Exposición de pintura y presentación de poemas de un gaucinense en Jaén.

Gaucín.tv.

3 de Marzo de 2004


El pasado 26 de febrero Salvador Martín de Molina abría, en Jaén, las puertas de la Fundación Centro de Estudios Andaluces -CENTRA-, para dar a conocer al público, entre los que nos encontrábamos amigos y familiares de Gaucín, la nueva producción pictórica que ha salido de su estudio en esta última hornada.


Bajo el título de "BOSQUEJOS" Salvador nos muestra una treintena de cuadros que hablan de Gaucín. Donde él expresa la esencia de sus calles, la poesía de sus recuerdos de niño y el amor que siente por la patria de sus vivencias de juventud: "Piedras milenarias, huellas de Cartago,/ iberos y bárbaros,/ o, en más cercanas calendas,/ de romanos y godos,/ o de mis hermanos/ los hermosos moriscos."

 

En paralelo, casi sin darle tiempo de preparar el terreno para una nueva cosecha, nos obsequia con "Veinte pinceladas para unos versos", opúsculo de pintura y poesía que mejor que nadie ha entendido y expresado Manuel Urbano en su titulado prologo "Color y voz para Gaucín":

 

"No caben duda de que el paisaje urbano fue siempre una fuente inagotable de emociones artísticas, como no caben de que es uno de los grandes manantiales por los que se desborda la nostalgia. Y Gaucín es belleza que inspira belleza.

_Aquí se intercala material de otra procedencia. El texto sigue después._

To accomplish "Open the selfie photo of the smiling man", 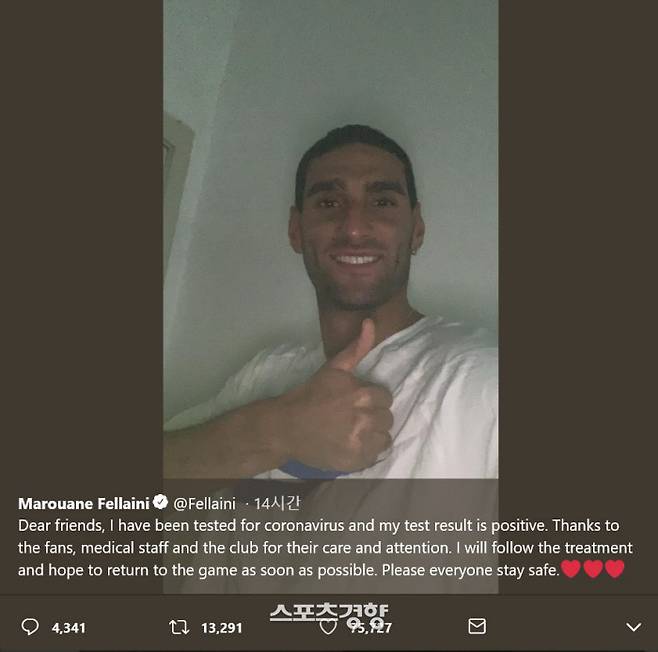I will [x=331, y=239].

Y Salvador Martín de Molina, aun antes de salir de sus limites, ya tuvo nostalgia de Gaucín, como si adivinase que buena parte de su vida iba a ser un inacabable periplo de exilio echándolo de menos.

 

Esa presencia nostalgiada es el tema de las vente pinturas de esta inspiración y de los vente poemas breves -arte nacido del arte- que de su emoción salieron. En ambas hay búsqueda y hay encuentro.

 

Podría decirse que la peripecia personal de Martín de Molina es la de un Orfeo y su larga residencia giennense es una búsqueda enamorada de la esencia de su tierra de nacencia, la Diosa. Pero si Orfeo, que emociona a las piedras y a todo lo inanimado y encanta a la fauna y a las flores con su música, pierde a Eurídice por volver la vista atrás, nuestro pintor -quién también palpita en la poética de la palabra- retorna para reconquistar definitivamente con su sentir plástico la tierra y las piedras, la luz y las cales con las que nunca dejará de existir.


Estas pinturas y estas palabras son a mi juicio, un hermoso caer en la cuenta."